State the number of lines in these records holding "agent". Say nothing more.
BEGIN Provided material
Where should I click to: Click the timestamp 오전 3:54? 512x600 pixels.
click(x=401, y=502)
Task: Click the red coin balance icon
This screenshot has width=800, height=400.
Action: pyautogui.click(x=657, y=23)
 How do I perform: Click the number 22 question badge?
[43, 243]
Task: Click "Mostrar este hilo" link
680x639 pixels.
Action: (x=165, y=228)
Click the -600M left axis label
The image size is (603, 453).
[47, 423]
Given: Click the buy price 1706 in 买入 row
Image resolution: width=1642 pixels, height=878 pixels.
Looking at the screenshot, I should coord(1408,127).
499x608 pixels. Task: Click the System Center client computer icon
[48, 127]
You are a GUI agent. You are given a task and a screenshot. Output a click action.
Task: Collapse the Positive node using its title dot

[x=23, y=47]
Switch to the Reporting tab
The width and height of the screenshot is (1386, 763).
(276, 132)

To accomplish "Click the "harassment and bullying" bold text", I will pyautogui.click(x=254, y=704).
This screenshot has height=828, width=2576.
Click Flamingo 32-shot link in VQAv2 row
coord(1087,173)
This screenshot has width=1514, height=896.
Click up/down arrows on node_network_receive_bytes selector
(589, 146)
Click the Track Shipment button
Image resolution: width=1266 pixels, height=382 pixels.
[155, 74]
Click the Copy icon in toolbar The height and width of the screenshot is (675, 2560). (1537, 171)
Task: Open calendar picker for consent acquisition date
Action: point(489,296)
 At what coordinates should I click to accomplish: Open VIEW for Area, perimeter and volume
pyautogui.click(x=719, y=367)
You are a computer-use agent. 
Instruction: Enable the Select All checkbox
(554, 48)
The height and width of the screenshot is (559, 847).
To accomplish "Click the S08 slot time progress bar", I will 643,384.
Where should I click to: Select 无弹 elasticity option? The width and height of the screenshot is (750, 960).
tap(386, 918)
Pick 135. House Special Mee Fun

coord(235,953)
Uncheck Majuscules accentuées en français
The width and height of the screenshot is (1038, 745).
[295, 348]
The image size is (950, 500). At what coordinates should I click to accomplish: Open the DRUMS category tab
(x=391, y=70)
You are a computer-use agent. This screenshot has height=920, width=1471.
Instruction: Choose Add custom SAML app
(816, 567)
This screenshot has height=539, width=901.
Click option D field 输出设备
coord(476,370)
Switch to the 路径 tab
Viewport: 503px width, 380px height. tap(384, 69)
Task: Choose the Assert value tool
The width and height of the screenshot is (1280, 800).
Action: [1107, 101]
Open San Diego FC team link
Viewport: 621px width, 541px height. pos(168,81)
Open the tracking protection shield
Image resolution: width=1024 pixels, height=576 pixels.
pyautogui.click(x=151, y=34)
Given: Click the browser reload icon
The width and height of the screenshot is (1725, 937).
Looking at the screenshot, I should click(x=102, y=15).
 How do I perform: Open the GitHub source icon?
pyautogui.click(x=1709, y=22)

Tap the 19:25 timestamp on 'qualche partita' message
END Provided material
#### [The completed task]
3